In a separate incident, the 43-year-old was called to the car park of a northwest Sydney bowling club on November 9, 2023 where an intoxicated woman complained she had been attacked.

After interviewing witnesses, officers decided to arrest the 54-year-old woman for assaulting a number of other people.

Drunk and crying, she swore at Rooke before he pushed her and grabbed her left arm — leading to another constable telling him to relax.

As she resisted being restrained, the 43-year-old held the handcuffs in his right hand and punched the woman in the back.

“Don’t f***en hit me!” she screamed.

Arresting the woman, the officers placed her in their caged police vehicle.

“I don’t muck around,” Rooke told her.

“You want to tell me to go get f***ed, you want to take me on, you want to say you want to punch my head in, I’ll f***en treat you the same.

“I don’t care.”

An investigation launched in November 2023 found no evidence Rooke had acted in self-defence.
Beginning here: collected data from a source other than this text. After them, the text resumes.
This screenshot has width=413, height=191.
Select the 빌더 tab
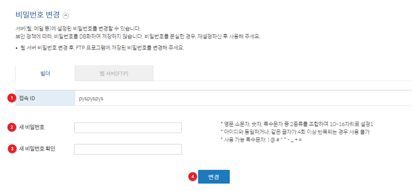coord(45,73)
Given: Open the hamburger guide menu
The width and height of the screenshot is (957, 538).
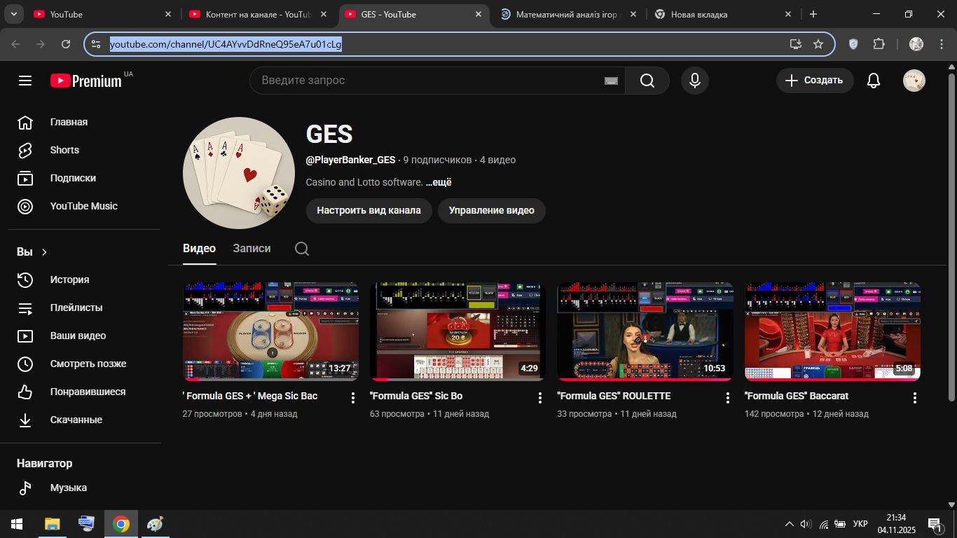Looking at the screenshot, I should click(25, 81).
“Body-worn video footage pertaining to both matters is indicative of the accused using excessive and unjustified force,” court documents said.

Rooke’s solicitor Warwick Anderson on Wednesday argued the case could be dealt with on mental health grounds because of a “mandarin-sized brain tumour” inside the officer’s head at the time.
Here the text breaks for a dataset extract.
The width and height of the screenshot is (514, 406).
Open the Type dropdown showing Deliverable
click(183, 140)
The crimes were serious, the lawyer admitted to Magistrate Stuart Devine in Parramatta Local Court.

“He’s a police officer, he’s on duty, there’s no room for this type of behaviour,” Mr Anderson said.

But both Rooke’s GP and a neurosurgeon said the brain tumour could be linked to changes in personality and behaviour at the time of the attacks.

Rooke described the symptoms as being like a frog in a pot of water that was gradually getting hotter so he didn’t notice them until it was too late, the court was told.

He had shown positive signs after surgery, which involved a piece of his skull being removed and a titanium plate being put in its place.

Prosecutor Claire Robinson urged the magistrate to deal with the matter with a conviction and sentence because the charges were serious and committed by a serving police officer.

Mr Devine rejected the mental health application, saying claims that Rooke’s significant cognitive impairments from the brain tumour were directly linked to the assaults were based “nothing more than a vibe kind of submission”.

The senior constable will obtain further medical reports before coming back for sentence on March 18.